Um relatório global encomendado pela Coursera e realizado pelo Censuswide, em outubro de 2025, ouviu 4.261 estudantes e educadores de universidades no Reino Unido, Estados Unidos, Índia, México e Arábia Saudita. A pesquisa revela que 95% dos entrevistados já utilizam ferramentas de inteligência artificial, e 81% avaliam que a IA está tornando a experiência educacional melhor. Apesar do entusiasmo, os dados escancaram um dilema: como integrar a tecnologia sem comprometer a integridade acadêmica e as interações humanas?
Os números mostram uma adesão maciça e estratégica. Quase metade dos respondentes (47%) aponta a personalização do aprendizado como o principal benefício, seguido por ganhos de produtividade e suporte ampliado (41%). Entre os estudantes, 80% afirmam que suas notas melhoraram com o uso da IA – 35% deles relatam uma evolução “substancial”. No entanto, 37% dos participantes temem que a máquina reduza a interação humana e diminua as habilidades interpessoais, enquanto outros 37% se preocupam com o aumento de plágio. O paradoxo fica evidente: 71% acreditam que a IA pode melhorar a qualidade das avaliações, mas 24% dos alunos admitem já ter entregue trabalhos gerados pela ferramenta sem declarar o uso.
Na América Latina, o México, único país da região incluído na amostra, apresenta dados que podem espelhar a realidade brasileira. Por lá, 73% dos entrevistados veem a IA de forma positiva, e 78% acreditam que a tecnologia elevará a qualidade da educação no futuro. Contudo, 40% manifestam preocupação com a redução das interações presenciais, e 43% temem o aumento da desonestidade acadêmica. Instituições como a Universidade Peruana de Ciências Aplicadas já utilizam ferramentas como o Coursera Coach para oferecer suporte 24/7 e quebrar barreiras idiomáticas, sinalizando um caminho possível para a região.

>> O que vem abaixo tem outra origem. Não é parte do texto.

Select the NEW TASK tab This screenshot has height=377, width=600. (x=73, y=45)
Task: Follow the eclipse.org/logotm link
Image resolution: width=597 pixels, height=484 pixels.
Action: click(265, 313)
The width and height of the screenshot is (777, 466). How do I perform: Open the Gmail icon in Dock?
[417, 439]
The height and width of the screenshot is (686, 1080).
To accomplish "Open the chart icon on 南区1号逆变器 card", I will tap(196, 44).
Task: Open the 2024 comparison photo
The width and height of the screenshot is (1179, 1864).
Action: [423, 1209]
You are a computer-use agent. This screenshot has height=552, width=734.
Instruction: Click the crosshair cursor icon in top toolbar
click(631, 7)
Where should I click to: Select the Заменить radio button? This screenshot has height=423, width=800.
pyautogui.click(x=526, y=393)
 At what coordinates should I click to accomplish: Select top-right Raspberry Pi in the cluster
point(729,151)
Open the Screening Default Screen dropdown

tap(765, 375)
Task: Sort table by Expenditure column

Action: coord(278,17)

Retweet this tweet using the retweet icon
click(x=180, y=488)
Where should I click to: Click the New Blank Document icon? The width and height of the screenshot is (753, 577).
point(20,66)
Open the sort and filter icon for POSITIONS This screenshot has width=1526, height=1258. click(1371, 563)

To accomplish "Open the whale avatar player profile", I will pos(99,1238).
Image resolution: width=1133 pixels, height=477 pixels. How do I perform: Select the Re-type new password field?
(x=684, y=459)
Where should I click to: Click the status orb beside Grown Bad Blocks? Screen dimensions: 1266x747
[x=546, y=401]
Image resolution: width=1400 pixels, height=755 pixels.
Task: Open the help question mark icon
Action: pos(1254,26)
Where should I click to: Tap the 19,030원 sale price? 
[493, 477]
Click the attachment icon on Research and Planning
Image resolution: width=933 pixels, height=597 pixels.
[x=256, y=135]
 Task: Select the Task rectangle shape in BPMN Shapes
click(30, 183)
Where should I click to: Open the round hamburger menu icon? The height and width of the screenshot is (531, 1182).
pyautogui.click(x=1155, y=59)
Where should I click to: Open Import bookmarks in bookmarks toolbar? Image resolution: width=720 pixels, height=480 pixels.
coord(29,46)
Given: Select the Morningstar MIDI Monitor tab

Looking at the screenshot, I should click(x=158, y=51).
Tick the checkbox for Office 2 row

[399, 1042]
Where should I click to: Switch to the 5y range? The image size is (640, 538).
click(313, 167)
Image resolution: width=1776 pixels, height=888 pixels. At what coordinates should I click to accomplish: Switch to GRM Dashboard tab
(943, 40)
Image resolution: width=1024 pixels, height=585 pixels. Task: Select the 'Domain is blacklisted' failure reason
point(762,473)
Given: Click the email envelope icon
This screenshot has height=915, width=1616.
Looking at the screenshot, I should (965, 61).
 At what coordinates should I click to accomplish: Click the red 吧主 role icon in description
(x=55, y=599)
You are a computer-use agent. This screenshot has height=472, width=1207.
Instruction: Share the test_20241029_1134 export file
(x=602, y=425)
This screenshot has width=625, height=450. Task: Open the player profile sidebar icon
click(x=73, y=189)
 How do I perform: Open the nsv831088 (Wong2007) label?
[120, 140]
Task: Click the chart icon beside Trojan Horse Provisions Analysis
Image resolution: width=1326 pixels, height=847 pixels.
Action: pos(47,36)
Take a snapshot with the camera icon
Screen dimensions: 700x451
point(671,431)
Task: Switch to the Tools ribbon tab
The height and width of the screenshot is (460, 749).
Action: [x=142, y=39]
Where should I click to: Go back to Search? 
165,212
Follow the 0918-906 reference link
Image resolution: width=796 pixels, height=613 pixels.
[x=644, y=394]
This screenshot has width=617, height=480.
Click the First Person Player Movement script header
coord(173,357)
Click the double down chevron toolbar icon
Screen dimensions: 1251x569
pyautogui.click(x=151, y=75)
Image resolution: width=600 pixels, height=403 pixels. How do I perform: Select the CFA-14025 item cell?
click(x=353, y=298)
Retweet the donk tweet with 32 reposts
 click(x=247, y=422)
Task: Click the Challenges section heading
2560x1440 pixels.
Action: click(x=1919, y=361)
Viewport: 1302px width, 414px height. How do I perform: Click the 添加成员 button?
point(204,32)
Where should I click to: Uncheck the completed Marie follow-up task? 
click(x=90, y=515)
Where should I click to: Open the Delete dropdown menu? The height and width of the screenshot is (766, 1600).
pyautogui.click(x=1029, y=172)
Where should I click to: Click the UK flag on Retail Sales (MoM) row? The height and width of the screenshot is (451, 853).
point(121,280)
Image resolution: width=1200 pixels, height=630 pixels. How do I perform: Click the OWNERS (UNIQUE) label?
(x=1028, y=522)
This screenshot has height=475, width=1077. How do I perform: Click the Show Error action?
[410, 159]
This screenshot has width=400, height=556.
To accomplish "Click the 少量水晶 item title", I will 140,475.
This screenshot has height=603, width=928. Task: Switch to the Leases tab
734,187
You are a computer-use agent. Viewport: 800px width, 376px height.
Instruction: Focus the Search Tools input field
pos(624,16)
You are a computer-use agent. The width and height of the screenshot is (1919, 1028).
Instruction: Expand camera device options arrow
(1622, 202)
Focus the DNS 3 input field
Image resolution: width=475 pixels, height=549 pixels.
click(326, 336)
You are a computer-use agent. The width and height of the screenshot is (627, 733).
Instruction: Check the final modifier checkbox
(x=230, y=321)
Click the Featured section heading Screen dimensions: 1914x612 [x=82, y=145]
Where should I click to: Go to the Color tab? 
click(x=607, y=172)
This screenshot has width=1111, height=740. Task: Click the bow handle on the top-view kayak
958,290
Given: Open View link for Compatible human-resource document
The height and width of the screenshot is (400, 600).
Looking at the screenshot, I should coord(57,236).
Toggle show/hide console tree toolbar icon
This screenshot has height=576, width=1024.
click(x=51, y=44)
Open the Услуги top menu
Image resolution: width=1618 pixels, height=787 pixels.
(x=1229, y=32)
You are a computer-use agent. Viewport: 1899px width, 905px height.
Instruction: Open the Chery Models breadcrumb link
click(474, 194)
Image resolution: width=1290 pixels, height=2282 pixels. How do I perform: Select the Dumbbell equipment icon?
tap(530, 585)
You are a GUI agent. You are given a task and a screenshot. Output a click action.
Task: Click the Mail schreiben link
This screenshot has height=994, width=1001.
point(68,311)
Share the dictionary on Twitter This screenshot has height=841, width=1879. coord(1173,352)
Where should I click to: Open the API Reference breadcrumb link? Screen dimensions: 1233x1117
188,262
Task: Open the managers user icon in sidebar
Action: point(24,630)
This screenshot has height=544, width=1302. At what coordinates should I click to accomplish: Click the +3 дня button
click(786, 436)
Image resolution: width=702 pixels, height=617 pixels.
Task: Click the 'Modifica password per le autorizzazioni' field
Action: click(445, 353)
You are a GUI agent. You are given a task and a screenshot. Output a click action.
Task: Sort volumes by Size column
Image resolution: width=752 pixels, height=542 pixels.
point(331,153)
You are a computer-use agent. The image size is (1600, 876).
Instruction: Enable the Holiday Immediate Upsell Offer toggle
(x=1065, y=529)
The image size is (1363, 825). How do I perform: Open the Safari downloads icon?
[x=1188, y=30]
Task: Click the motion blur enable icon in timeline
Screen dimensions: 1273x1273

O relatório conclui que a IA veio para ficar, mas sua governança ainda engatinha. Apenas 26% dos educadores afirmam que suas universidades possuem uma política formal para o uso da ferramenta, e 60% temem que a ausência de regras possa corroer a credibilidade dos diplomas. A pesquisa sugere que o caminho seguro exige alfabetização digital para docentes, políticas claras de uso e a criação de espaços de colaboração humana potencializada pela máquina – não substituída por ela. O desafio, portanto, não é tecnológico, mas essencialmente pedagógico e ético.
Referências
COURSERA. AI in Higher Education: Insights on Attitudes, Adoption, and Risks from over 4,200 Students and Educators. [S.l.], out. 2025. 35 p.